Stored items
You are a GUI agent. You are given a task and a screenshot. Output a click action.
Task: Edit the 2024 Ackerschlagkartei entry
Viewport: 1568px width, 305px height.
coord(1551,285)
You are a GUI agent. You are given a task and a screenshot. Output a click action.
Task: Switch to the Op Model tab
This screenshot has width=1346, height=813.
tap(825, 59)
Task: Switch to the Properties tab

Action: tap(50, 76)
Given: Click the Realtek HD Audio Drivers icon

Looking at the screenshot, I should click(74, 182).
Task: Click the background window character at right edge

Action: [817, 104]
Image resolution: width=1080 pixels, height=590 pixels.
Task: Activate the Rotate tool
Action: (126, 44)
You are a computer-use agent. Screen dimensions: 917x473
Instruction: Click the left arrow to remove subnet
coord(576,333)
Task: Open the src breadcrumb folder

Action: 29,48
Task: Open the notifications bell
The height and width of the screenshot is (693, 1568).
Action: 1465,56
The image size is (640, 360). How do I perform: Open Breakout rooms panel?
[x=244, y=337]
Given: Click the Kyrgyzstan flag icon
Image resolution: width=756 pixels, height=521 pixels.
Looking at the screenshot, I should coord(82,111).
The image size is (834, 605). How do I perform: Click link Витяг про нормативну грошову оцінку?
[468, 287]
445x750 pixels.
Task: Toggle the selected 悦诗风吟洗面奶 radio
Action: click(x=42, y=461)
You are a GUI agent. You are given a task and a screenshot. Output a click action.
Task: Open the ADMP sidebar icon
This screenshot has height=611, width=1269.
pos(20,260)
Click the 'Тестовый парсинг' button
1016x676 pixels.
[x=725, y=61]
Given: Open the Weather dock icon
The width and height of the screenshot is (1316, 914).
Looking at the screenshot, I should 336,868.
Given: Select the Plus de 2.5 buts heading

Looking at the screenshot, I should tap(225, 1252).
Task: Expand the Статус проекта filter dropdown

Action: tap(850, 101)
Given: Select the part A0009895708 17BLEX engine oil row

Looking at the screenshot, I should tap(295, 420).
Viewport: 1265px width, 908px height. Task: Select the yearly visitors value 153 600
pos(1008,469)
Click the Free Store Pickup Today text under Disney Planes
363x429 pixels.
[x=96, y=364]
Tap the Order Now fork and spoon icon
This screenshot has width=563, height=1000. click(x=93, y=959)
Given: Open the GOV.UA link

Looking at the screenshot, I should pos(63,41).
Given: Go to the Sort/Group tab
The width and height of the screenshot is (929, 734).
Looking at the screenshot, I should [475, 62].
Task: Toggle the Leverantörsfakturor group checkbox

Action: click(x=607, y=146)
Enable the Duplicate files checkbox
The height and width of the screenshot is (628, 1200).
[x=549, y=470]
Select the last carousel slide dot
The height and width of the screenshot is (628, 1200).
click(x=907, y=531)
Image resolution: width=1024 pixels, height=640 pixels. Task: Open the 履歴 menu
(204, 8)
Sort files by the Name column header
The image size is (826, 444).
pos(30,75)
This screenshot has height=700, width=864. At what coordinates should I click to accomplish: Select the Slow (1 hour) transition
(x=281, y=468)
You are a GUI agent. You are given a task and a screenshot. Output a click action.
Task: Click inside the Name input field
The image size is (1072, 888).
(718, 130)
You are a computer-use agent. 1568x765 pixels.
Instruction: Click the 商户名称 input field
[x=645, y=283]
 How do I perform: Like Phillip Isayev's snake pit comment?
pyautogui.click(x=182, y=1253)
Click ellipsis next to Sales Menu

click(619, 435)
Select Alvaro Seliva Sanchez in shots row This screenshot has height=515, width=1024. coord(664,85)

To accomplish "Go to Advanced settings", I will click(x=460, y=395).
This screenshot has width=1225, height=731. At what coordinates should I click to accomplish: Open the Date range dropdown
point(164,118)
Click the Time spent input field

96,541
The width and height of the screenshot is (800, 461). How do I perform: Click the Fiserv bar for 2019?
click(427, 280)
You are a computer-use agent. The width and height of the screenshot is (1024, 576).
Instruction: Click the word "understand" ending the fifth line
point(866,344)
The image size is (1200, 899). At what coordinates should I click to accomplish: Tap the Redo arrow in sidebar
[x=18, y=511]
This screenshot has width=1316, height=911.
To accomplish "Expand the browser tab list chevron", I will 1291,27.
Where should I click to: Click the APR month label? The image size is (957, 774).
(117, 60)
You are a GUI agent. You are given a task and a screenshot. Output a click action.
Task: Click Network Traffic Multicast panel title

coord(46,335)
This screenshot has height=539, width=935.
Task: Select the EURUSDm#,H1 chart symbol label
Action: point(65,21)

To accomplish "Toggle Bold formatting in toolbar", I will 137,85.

> _PROBLEM STATEMENT_
Please count the lines above that contain the word "computer", and reply with the number alone.

> _RESULT OF THE EXERCISE_
3